Tuesday, March 19 2024

Daily life is now unthinkable without the latest technologies. Smartphones,
Tablets, PCs have become commonly used tools as indispensable and necessary
as a wallet or housekeys. Who, if they forget their cell phone in the
morning, doesn’t go home to fetch it?

This close relationship with technology involves everyone: adults,
adolescents and even children. Indeed, everyone usually associates young
people first with new technologies, because youth has always been
synonymous with novelty and modernity. And common sense isn’t wrong. Young
people indeed are often the main users of digital media.

Teens really do spend most of their free time with the new technologies:
they play and have fun with video games, search for information they need
on the internet, develop and maintain social relationships on social
networks, and communicate with their friends and relatives via cell phones.
Traditional media such as television, radio and newspapers, often become
confined to a dark corner of their free time.

But there is not only the playful and social aspect. New technologies also
offer young people plenty of opportunities for development and learning.
Just think of the high school or university student who uses the network to
search for information, write papers or do research, or learn new concepts
and notions, often integrating what they find in books.


Children and new technologies: how it can be used to stimulate their
learning?

This doesn’t just apply to teenagers, but also for children, which experts
now define as digital natives, because they are born with technology and a
baby bottles in their hands.

There are also benefits for them, especially as regards to their formation.
For example, we think of specific apps and websites that help toddlers
develop their creativity and intuition. There is a large variety of online
infant games, often also free, that facilitate learning.

Technology can create great moments of fun, growth, interaction and even
create bonds between parents and their children To better understand, maybe
you will be useful to reread our articles the


10 best kids apps on iPad and iPhone


and


Children and tablet mania.


In general, children perceive technology as something positive, essentially
because it is related to fun. It makes them smile. Have you ever seen a
child having a tablet in his hands? The picture is exactly this, that of a
playful and smiling baby.

Of course, it is clear that we must always encourage the child’s
self-control in the use of technology as much as possible. Educating your
children to self-esteem at this age is crucial to their development and
growth process.


Teens and New Technologies: How to encourage a critical sense?

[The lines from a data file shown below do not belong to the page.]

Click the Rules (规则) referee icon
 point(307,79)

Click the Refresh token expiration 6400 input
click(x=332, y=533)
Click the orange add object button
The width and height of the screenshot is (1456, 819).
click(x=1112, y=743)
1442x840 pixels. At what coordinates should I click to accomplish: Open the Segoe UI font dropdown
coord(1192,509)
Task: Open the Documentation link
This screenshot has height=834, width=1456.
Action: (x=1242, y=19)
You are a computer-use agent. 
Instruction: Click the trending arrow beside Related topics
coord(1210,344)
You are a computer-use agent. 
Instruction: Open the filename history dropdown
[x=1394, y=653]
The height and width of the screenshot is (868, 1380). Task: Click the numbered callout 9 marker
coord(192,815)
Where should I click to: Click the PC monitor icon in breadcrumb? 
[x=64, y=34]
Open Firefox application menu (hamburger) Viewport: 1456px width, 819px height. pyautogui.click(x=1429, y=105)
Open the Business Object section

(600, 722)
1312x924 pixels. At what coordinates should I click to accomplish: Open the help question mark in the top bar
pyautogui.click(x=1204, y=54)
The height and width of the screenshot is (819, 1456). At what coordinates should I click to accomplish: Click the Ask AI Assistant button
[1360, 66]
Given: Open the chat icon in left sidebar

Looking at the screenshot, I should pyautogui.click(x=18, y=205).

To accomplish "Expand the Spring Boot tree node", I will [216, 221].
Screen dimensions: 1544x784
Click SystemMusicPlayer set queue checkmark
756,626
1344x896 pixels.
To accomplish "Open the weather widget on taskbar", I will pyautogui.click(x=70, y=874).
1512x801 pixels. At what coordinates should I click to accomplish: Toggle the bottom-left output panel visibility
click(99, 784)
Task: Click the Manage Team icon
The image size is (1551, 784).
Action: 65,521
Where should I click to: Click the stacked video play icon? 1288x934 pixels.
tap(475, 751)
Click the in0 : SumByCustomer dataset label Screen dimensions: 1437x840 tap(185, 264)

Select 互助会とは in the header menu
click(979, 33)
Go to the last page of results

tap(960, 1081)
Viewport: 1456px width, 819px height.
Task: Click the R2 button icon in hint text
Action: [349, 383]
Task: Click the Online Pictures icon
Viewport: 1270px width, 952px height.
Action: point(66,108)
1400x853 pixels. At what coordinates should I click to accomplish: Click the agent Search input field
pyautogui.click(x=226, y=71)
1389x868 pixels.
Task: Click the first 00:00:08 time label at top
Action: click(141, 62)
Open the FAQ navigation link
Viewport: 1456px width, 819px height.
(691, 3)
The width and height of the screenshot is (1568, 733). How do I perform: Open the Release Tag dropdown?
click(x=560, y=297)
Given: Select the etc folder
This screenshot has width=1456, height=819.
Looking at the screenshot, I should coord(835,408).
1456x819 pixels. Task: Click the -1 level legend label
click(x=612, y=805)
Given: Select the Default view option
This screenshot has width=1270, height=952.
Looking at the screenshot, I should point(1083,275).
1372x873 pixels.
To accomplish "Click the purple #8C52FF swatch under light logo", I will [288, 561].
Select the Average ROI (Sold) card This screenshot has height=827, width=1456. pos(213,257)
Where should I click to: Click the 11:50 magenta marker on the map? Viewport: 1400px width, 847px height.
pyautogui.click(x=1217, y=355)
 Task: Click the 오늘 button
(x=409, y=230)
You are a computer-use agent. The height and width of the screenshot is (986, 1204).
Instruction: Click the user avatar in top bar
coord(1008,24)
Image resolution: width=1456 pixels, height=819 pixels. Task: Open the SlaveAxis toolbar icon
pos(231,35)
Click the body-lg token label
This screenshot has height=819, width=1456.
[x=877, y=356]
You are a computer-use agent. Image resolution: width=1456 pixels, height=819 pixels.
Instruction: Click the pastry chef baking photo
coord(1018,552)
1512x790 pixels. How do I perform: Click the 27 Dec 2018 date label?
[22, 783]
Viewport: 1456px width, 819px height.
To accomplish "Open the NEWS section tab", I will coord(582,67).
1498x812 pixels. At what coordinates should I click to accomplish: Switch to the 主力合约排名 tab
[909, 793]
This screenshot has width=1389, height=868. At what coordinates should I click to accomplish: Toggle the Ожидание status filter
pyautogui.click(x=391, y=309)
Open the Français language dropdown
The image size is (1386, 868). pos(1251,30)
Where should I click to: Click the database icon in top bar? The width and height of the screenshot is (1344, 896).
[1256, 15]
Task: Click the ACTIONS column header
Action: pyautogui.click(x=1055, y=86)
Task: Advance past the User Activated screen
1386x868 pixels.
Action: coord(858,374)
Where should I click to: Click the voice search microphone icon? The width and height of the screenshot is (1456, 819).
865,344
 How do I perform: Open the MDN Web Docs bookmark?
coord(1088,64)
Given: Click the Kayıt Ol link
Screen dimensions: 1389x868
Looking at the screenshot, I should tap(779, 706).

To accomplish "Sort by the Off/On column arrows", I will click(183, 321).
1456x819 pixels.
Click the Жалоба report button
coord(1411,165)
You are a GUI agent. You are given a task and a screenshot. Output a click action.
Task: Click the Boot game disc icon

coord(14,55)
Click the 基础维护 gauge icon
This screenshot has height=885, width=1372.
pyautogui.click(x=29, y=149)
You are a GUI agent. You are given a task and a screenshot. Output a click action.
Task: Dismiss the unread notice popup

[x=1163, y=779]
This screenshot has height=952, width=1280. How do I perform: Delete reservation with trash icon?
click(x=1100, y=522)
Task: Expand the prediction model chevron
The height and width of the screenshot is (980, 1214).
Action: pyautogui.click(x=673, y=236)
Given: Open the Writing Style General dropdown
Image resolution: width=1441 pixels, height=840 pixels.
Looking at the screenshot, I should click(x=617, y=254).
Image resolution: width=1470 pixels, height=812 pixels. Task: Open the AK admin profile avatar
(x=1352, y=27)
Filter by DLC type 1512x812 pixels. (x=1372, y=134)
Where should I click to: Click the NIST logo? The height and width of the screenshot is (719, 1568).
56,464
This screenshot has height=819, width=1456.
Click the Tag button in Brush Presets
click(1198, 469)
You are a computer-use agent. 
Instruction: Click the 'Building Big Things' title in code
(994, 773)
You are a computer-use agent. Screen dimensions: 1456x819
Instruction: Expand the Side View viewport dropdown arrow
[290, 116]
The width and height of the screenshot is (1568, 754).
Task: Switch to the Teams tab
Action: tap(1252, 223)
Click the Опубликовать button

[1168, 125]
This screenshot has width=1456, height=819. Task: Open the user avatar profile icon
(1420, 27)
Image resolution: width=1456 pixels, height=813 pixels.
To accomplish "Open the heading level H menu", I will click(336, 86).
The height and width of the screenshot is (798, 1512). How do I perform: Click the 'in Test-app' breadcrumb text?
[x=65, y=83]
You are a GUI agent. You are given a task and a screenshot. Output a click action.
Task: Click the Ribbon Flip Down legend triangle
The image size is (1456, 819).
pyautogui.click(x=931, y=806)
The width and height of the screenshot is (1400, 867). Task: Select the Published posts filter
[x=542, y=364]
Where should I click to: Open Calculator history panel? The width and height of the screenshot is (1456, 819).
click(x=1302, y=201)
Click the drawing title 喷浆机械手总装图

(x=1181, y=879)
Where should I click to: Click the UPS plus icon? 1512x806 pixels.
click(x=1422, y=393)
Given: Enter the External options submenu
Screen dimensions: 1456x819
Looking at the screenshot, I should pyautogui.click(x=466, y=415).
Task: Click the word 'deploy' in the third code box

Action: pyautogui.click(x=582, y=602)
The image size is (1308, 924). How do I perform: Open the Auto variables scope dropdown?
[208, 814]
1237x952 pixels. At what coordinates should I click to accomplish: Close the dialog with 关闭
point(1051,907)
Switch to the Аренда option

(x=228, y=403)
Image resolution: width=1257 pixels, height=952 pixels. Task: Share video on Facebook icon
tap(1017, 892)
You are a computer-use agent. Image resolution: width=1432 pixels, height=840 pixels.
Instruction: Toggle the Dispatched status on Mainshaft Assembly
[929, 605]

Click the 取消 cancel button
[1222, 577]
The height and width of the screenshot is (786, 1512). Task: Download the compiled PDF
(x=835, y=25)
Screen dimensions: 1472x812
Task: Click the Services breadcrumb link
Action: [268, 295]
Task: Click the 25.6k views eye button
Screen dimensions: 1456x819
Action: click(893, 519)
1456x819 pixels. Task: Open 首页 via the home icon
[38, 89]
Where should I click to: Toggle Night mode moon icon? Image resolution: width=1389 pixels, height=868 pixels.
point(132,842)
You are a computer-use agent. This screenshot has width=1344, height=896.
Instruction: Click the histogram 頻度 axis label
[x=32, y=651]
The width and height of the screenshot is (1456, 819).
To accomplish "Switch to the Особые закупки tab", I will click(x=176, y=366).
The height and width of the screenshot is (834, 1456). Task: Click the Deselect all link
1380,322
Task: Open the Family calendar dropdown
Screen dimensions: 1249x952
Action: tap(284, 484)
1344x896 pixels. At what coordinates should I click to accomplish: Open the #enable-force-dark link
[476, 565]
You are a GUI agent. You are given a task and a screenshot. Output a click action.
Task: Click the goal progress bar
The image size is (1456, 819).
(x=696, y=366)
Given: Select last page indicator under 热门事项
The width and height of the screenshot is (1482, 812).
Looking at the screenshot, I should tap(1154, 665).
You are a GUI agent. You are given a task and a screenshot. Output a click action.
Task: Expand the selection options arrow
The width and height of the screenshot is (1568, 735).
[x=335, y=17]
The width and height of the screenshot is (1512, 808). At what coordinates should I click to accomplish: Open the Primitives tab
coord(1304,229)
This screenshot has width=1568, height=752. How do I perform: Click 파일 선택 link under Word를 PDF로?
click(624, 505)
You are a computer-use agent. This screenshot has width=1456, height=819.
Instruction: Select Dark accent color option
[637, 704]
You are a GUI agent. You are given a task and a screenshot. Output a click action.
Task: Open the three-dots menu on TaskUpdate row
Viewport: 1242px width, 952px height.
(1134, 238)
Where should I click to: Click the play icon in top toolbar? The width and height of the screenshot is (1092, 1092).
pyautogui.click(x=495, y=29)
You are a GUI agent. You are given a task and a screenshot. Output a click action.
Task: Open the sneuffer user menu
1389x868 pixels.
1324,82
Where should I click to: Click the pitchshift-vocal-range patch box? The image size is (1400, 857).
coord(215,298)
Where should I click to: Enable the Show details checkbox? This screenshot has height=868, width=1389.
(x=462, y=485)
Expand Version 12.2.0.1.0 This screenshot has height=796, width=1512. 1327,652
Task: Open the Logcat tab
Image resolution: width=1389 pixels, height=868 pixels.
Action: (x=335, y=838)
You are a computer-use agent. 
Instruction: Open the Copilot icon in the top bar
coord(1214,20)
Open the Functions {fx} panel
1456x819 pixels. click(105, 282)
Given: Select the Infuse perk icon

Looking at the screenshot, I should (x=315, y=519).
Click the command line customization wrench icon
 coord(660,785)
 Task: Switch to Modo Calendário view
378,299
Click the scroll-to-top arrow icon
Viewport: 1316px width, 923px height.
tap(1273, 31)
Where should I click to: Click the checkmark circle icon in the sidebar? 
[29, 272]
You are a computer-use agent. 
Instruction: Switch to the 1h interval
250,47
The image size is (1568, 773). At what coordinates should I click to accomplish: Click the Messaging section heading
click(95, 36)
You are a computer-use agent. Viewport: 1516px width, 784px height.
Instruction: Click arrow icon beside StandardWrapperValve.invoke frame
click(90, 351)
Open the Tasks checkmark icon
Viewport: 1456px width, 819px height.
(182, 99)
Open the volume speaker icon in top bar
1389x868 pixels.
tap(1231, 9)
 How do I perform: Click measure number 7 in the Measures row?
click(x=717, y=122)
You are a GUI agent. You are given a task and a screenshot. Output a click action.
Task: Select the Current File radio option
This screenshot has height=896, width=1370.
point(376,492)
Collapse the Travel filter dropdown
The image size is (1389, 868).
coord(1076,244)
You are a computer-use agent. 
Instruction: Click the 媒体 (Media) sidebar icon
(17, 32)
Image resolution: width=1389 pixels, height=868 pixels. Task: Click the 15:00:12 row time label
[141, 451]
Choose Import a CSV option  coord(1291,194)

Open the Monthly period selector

Let’s return to teenagers and do away with a stereotype made by some rigid
and uncompromising parents and educators: yes, technology can be useful to
teens.

It should never be denied or demonized. But what is essential is knowing
how to use it in a balanced way, without encouraging dependencies and
excesses. But more importantly, it is to stimulate children to always have
a critical sense of digital media. What does this mean? It means that in
our daily relationship with digital media it is not so important to know
them and to know how to use them perfectly from a technical and operational
point of view, rather than being able to develop a responsible attitude,
analysis and criticism. Do not be merely passive users, but active,
attentive and aware. Here are 5 useful tips for all kids (but also for
adults) to improve our relationship with new technologies.

1) Always use credible sources of information: Opening and
reading a webpage does not always mean finding reliable and true
information. The Internet is not an idyllic world where truth is king. You
need to know how to select the sites you want to draw from and to see if
they offer partial, independent and truly reliable information.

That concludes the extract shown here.